Yalom, author of cultural histories of the breast and the wife, writes passionately and accessibly about this esoteric topic. She follows the chess queen's appearance and development, twining together royal history and chess history. She argues that the real queens of European history paved the way for their board game equivalents and tracks actual and chess queens on a whirlwind tour of Europe, from Iceland to Russia. Along the way, she writes capsule biographies of Toda of Navarre, Isabella of Castile and Elizabeth I of England.
Like the vizier, the original queen could only move diagonally, one square at a time. Her short, crooked movements were seen as a symbolic sin, morally inferior to the straight movements of rooks and kings. As one medieval commentator wrote: "[Her] move is aslant only, because women are so greedy that they will take nothing except by rapine and injustice." Toward the end of the 15th century, during the reign of Queen Isabella, the chess queen's mobility multiplied, making her the most powerful piece on the board.
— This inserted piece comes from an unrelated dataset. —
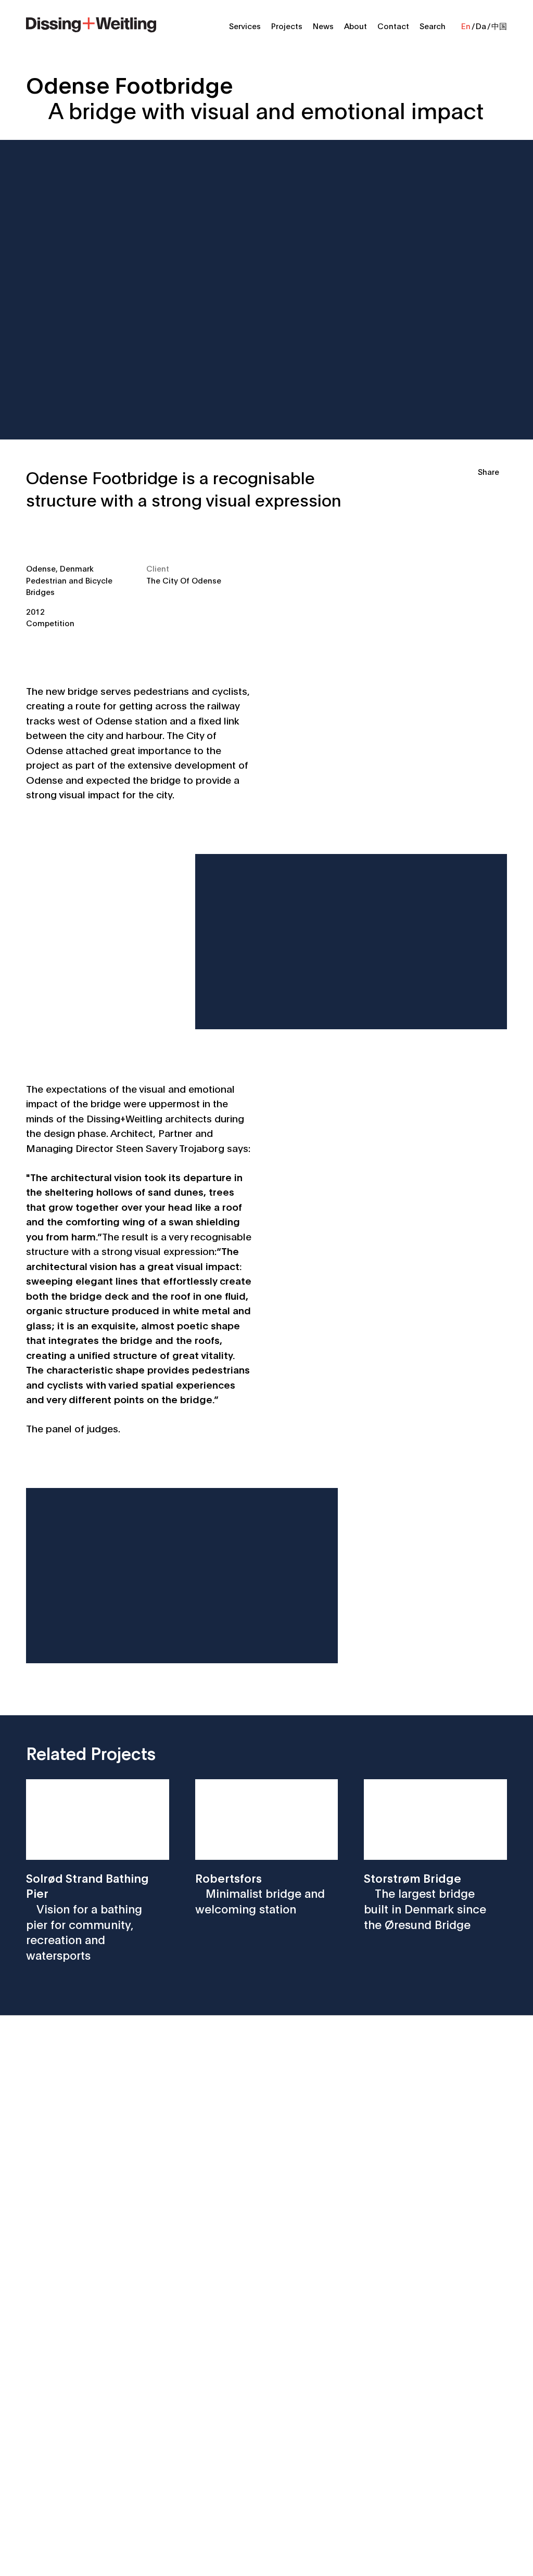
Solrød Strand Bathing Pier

There are three major ways of understanding the drastic change. Chess players might argue that the rules were adopted to make the game itself more perfect, a better blend of tactics and strategy. In this view, the queen, the weakest piece on the medieval board, may have been singled out because she was the quickest route to radically changing the game's pace. Another interpretation is that modern chess, the rules of which have not substantially changed since 1500, was just one of several viable forms. According to this theory, the game could easily have solidified in a different way, perhaps with super-knights or power-rooks.
Yalom prefers a third interpretation: that chess' evolution reflected the society in which it was played and that the queen's development mirrored the awesome status of a handful of female monarchs. Entranced by the poetic synchronicity between the rise of the chess queen and Queen Isabella, she writes, "A militant queen more powerful than her husband had arisen in Castile; why not on the chessboard as well?" Later, she wonders whether medieval chess players "unconsciously redesigned the queen on the model of the all-powerful Isabella."
Since there is no direct evidence for why and how the chess queen's powers changed, it may be too much to assert that she was destined to follow that exact trajectory. Yalom is content to set the context for the change, describing the popularity of chess in medieval Spain and the public persona of Isabella, and showing how the movements of today's powerful chess queen were first described in a Catalan poem called "Love Chess." Still, how the queen was empowered remains a mystery, and whether it happened by chance, was meant to model social realities or was intended to improve the game is as much a philosophical debate as a historical one.
When the chess queen was endowed with the ability to swoop across the board and grab pieces, the revised game was called not chess of the super-queen or the power-queen but the "mad-woman's chess game," in both Italy and Spain. The queen was seen as hysterically aggressive. "[F]emale power," writes Yalom, was "a bitter pill for many to swallow."